Bayer patents EP 0218906 and EP 0324334 describe the synthesis of hydroxy-acid functional acrylic copolymers prepared in solution before neutralizing with an amine and dispersing in water. This has the disadvantage of the solids/viscosity balance referred to above.
Bayer EP 0334032 describes the synthesis of an acid-functional urethane oligomer which is used to stabilize a waterborne acrylic copolymer dispersion. This technology does not allow hydroxy-functional groups (for crosslinking) in the hydrophilic stabilizing part.
AKZO U.S. Pat. No. 5,098,947 describes urethane modified acrylic copolymer dispersions for waterborne coatings.
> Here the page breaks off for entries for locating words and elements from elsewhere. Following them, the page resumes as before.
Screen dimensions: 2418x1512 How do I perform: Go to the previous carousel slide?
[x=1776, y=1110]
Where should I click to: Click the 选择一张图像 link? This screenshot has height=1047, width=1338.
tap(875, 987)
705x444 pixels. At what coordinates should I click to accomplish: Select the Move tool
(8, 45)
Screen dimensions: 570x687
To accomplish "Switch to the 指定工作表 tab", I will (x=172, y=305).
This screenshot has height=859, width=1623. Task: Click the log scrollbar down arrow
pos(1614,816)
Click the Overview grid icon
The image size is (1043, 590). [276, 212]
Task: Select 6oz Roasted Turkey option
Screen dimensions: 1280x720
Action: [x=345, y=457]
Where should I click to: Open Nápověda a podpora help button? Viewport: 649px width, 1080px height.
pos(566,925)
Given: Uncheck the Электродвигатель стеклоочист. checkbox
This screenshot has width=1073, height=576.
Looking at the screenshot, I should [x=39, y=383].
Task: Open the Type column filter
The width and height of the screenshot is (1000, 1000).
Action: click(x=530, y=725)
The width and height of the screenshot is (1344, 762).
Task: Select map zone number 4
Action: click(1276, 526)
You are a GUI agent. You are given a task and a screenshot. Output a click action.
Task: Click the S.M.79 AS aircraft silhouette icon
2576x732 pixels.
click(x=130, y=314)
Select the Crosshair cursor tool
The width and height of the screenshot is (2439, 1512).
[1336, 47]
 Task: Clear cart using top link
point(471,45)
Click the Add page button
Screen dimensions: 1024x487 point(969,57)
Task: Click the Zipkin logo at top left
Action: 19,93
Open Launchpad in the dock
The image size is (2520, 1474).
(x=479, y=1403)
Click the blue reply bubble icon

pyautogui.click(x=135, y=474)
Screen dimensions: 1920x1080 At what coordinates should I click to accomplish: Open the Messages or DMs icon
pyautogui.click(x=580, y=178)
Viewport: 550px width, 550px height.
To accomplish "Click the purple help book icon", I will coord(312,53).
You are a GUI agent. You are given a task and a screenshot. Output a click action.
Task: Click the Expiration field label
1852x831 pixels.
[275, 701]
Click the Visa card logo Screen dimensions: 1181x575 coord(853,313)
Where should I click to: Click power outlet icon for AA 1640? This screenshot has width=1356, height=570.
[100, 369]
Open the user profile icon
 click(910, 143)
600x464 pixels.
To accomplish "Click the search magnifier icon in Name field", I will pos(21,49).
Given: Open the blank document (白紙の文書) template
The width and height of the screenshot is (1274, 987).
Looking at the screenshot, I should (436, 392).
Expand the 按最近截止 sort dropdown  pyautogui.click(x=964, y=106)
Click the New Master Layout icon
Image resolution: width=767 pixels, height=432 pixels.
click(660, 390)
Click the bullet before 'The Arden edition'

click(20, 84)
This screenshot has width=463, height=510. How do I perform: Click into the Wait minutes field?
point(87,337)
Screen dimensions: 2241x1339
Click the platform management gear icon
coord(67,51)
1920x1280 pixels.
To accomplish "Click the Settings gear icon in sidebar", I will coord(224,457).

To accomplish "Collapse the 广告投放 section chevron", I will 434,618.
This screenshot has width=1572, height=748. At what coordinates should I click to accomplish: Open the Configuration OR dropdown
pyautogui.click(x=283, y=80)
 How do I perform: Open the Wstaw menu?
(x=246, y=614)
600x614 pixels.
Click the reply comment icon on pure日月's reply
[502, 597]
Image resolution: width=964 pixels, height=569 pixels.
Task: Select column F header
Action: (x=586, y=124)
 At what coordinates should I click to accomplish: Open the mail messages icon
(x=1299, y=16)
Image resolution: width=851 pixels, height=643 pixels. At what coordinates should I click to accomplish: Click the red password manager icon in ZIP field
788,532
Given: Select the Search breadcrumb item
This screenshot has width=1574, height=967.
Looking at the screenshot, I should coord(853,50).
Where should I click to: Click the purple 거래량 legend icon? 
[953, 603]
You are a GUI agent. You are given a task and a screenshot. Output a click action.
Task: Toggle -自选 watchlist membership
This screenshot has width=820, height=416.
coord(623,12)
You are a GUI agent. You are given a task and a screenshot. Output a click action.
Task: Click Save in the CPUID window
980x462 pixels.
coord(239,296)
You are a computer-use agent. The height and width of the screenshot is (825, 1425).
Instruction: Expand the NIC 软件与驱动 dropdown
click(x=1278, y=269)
This technology is also limited by the use of cosolvents in which the urethane part is prepared.
As indicated above, the aqueous finishes disclosed in the prior art have significant disadvantages, for example, in terms of humidity resistance, acid resistance, durability, appearance and other properties. Thus, the problem of developing aqueous finishes with improved properties remains and has been the subject of considerable research and development in the automotive coatings industry.
The present invention offers significant advantages. Acid or amine functional macromonomers can be used which provide improved humidity resistance and appearance. Lower minimum film-forming temperatures may be used. Little to no cosolvent is needed to prepare the graft copolymer dispersion. The acid-functional or amine-functional graft can also be hydroxy functional for crosslinking with the amino formaldehyde and/or the (un)blocked polyisocyanate crosslinkers.